Los nuevos paradigmas están generando el acoso sobre una humanidad que debe ser reconquistada en el poema. Así lo propone Nieves Chillón en Arborescente, un libro comprometido en una propuesta estética vigorosa en la que la palabra amplía su campo de visión. Con Arborescente crea un lenguaje poético de enorme fortaleza imaginaria y una estética personal. Este poemario transcurre desde el ámbito más íntimo y personal (con el niño como protagonista), para ampliar el círculo a la madre, la abuela…, y al mundo en general con todos los seres que son perseguidos o mueren intentando alcanzar la liberación. La profesora Nieves Chillón sabe que el humanismo del siglo XXI se construye desde la subjetividad más profunda (¿cómo vamos a amar a la humanidad si no amamos lo más cercano?) pero también desde la otredad, la alteridad y la solidaridad. El «otro» está muy presente en sus historias personales. Un compendio que organiza en tres bloques con un prólogo y un epílogo. Al mirar por su ventana particular, pero sobre todo por la simbólica ventana de su comprensión del mundo, «veo los olivos infinitos», y el movimiento del mundo, la vida, la miseria, a Mohamed y su pobreza, los rascacielos, las escuelas de comercio… lugares donde «aquí nadie mira a nadie más de dos segundos». Toda una declaración de principios. A través de la primera parte, observamos, en su ruta montañosa, la trascendencia de la maternidad, en donde la onírica imagen de los niños muertos en la nieve es una elegía triste, de abatimiento: «un niño ha muerto en la nieve// sus pequeñas huellas ya no están/ sus manos heladas ya no están/ de su mirada huida de sus brazos/ aferrados al frío/ no queda rastro». La simbología de la infancia surge en visiones oníricas donde fragmentos de la realidad se consumen en los sueños, en un espacio frío y desalentador donde la nieve y la ventisca lo ocupa todo, y el olor del niño («mi hijo huele a leche tibia») surge en un paisaje montañoso, de bosques, oquedades y abrazos rotos donde el niño es una gran metáfora de la vida: «Pequeño cuerpo ovillado/ larva blanca que tira/ de una hebra de leche/ y encuentra así su abrigo».

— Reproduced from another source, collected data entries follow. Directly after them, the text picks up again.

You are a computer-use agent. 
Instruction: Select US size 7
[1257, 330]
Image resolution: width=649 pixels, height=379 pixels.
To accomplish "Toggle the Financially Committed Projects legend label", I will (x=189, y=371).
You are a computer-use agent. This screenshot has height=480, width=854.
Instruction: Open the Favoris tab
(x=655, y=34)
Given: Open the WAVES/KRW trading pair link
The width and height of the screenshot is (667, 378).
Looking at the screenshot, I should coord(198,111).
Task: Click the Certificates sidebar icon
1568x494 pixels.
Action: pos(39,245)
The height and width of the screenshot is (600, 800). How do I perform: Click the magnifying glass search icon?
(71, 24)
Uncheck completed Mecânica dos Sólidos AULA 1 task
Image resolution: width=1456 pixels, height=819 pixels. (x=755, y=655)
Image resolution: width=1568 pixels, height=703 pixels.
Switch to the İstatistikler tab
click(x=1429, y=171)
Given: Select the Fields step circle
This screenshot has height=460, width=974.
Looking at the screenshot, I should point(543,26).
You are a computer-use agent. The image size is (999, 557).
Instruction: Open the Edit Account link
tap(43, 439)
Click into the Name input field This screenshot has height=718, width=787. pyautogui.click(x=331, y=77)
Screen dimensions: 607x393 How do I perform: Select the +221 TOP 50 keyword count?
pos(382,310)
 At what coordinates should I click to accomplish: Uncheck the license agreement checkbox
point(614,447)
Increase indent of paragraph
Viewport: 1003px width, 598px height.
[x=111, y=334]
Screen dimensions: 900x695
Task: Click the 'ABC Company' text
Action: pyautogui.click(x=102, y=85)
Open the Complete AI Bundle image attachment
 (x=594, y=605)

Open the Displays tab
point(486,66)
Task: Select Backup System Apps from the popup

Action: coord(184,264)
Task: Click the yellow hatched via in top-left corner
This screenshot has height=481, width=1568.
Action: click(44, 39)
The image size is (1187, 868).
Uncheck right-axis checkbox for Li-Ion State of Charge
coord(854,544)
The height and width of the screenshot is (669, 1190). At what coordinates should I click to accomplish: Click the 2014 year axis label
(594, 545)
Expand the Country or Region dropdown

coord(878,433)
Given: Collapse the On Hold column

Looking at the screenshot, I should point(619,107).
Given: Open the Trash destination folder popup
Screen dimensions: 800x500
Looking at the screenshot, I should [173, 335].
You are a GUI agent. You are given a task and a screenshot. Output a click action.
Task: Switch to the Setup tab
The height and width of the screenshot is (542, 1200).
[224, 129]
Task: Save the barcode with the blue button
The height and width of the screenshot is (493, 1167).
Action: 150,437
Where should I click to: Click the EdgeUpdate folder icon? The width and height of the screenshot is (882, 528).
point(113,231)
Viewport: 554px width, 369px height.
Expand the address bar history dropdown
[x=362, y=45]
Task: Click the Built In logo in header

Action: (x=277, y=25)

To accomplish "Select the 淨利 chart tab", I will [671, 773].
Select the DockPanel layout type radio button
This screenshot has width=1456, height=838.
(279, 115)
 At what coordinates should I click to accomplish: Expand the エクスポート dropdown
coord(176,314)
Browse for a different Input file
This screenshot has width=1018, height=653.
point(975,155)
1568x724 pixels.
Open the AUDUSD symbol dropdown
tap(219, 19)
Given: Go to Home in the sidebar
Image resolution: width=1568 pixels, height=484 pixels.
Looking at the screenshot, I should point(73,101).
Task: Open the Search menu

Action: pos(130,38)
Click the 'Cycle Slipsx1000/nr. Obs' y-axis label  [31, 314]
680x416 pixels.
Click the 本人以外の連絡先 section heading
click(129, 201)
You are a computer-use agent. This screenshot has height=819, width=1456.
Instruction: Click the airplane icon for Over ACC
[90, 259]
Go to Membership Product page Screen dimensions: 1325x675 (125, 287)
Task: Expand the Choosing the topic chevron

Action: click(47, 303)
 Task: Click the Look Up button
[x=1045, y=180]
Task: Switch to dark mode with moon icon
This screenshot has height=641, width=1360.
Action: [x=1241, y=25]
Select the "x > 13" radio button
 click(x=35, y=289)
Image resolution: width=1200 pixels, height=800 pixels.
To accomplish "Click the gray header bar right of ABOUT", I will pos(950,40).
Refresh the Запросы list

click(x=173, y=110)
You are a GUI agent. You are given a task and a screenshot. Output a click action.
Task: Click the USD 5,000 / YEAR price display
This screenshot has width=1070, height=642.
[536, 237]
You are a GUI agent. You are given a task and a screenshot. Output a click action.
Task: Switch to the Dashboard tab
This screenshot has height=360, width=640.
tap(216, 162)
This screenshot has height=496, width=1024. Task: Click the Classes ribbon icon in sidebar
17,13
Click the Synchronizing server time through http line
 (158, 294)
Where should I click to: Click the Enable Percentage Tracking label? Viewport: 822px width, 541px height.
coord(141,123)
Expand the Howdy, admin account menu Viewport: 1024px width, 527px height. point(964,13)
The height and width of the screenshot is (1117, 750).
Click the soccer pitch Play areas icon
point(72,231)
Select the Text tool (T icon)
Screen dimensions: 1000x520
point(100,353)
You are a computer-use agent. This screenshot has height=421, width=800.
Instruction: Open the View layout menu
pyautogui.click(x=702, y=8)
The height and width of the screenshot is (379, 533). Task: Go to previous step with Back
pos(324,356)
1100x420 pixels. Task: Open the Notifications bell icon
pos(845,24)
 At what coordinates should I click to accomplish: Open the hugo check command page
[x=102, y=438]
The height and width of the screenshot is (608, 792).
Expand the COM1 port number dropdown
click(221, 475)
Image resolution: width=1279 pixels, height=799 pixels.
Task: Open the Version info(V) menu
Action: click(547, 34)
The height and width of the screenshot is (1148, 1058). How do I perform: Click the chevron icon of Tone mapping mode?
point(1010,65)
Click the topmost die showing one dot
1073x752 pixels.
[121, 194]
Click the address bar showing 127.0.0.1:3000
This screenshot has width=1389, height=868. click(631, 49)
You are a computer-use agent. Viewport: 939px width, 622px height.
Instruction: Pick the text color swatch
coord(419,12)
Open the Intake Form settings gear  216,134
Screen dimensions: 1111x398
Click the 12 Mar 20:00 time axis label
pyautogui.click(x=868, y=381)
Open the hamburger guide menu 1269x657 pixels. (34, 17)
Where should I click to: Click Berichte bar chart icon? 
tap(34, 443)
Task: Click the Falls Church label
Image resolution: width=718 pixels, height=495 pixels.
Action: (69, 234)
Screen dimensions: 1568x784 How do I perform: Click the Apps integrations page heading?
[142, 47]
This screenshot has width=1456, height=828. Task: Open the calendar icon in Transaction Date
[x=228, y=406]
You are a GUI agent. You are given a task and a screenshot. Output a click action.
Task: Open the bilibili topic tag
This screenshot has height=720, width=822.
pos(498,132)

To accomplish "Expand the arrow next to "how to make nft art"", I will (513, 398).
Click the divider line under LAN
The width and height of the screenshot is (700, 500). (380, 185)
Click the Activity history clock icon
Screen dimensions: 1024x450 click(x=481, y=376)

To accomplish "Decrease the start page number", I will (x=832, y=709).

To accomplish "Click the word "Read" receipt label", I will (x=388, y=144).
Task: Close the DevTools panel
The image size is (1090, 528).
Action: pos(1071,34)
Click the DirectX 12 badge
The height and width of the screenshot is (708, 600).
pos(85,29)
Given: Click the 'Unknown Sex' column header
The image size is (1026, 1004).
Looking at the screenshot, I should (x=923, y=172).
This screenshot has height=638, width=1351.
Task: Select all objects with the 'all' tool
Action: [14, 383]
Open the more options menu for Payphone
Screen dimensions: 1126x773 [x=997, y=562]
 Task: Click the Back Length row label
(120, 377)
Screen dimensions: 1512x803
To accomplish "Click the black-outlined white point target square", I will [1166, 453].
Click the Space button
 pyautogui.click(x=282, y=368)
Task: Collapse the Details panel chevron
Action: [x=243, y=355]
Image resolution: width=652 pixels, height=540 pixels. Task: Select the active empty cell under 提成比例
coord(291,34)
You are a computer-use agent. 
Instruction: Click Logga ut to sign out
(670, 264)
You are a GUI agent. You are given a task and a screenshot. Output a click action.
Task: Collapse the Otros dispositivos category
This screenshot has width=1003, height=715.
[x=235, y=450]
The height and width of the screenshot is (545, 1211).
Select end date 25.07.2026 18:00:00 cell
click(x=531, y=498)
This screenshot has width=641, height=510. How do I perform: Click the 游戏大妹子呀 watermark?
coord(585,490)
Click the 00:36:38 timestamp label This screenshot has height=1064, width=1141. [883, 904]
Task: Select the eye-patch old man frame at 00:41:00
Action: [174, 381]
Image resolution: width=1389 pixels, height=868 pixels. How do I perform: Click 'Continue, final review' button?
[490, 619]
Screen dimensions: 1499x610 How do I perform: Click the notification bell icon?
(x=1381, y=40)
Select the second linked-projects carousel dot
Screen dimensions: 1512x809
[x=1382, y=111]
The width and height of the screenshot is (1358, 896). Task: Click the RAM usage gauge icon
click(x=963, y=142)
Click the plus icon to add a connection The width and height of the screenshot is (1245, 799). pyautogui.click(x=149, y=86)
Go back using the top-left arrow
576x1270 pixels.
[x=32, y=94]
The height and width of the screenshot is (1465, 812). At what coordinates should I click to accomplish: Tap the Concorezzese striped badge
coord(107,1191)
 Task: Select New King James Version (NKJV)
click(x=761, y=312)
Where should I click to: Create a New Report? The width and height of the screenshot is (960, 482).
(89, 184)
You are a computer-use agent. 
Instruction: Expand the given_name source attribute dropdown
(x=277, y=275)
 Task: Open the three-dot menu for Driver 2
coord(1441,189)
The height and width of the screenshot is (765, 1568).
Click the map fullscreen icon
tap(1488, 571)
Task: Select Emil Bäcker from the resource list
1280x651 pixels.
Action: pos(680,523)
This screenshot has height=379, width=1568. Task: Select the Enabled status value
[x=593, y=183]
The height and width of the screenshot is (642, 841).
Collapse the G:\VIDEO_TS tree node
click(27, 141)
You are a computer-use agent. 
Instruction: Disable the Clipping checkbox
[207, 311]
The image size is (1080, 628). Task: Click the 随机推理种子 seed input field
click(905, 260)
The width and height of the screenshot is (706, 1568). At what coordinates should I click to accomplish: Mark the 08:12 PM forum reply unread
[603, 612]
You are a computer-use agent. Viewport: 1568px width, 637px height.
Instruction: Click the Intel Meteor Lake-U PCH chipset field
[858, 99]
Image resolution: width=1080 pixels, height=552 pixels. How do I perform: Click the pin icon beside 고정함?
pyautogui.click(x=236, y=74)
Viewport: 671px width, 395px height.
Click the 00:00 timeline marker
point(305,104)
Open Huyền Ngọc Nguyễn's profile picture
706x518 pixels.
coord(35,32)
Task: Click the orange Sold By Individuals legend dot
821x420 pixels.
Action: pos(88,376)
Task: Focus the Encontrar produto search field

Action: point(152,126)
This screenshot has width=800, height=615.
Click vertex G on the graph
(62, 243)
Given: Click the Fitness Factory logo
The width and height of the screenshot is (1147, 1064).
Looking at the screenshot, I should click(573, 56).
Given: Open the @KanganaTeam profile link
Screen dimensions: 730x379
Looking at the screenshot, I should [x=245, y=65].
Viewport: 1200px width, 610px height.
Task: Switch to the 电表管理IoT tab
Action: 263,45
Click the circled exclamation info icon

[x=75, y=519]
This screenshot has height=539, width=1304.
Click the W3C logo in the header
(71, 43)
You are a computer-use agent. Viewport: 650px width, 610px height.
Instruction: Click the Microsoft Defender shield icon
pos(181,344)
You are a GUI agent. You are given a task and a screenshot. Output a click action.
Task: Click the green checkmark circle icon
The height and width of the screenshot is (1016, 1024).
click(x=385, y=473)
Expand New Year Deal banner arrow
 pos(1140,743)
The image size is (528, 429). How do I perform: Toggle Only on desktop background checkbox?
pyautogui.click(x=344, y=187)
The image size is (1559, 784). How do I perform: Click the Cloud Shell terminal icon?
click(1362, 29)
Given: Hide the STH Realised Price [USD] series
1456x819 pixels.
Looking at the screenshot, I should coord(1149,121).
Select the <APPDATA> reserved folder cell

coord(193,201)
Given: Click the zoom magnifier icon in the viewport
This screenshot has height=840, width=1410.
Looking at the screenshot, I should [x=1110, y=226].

En la segunda parte la naturaleza se consume en el abrazo con la madre y esa voluntad que preside el título donde el árbol amplía su valor metonímico y «la sangre es arborescente y forma bosque de ramaje espeso». Muy consciente de esa fusión entre cuerpo y ser, entre sangre que crece y vida, a través de imágenes surreales que inundan un mundo de ingravidez, anestesia… y subsistencia, la vida que surge del niño y del poema: «tengo que sacarme la leche/ sacarme la poesía/ cada dos o tres días/ de lo contrario se enquista / duelen». La muerte también está presente al recordar a la abuela en ese ámbito montañoso, siempre, y la bisabuela y la defensa de un mundo sacrificado, de trabajo, dolor y humanidad rota: «Mi abuela echaba cubos de agua a la tierra/ yo echo versos a las piedras se los tragan». Y en ese mundo reconquistado, lleno de luces y sombras, la mujer adquiere un especial protagonismo: «las mujeres de aquí están tristes/ será ese cielo que se va volviendo blanco». En la tercera parte es el mar («mi cintura es un mar caliente») y el sur con sus barcos a la deriva y el desgarro, el refugio de los que huyen del mundo, náufragos que luchan en el tránsito de la madrugada, niños que son acunados, muerte por doquier en esta gran letanía de congoja: «amasan polvo y sangre… sangre nieve y yeso». Pero también la mujer vilipendiada por culturas abyectas: «la adúltera en la que esos francotiradores/ se vaciaron todos sin excepción». Que le hace concluir: «Dios ha muerto aplastado mientras dormía». Con lo que nos lleva a un epílogo muy en la línea de Eliot y su tierra baldía: «los náufragos de esta tierra baldía». Son sus personajes queridos: los niños que sufren, la madre que sirve de reclamo arborescente para seguir un camino («asumo el riesgo de injertarme en su madera») y sobre todo ese árbol que crece en su sangre de la mano de su madre, «y las suturas de mi vagina escuecen y sangran la misma sangre que vertiera al parirme».

Un poemario de gran fortaleza, plenamente consciente del mundo y sus principios y, sobre todo, inspirador por lo que hay que luchar, una humanidad construida desde los otros: «lugar inhóspito para la poesía».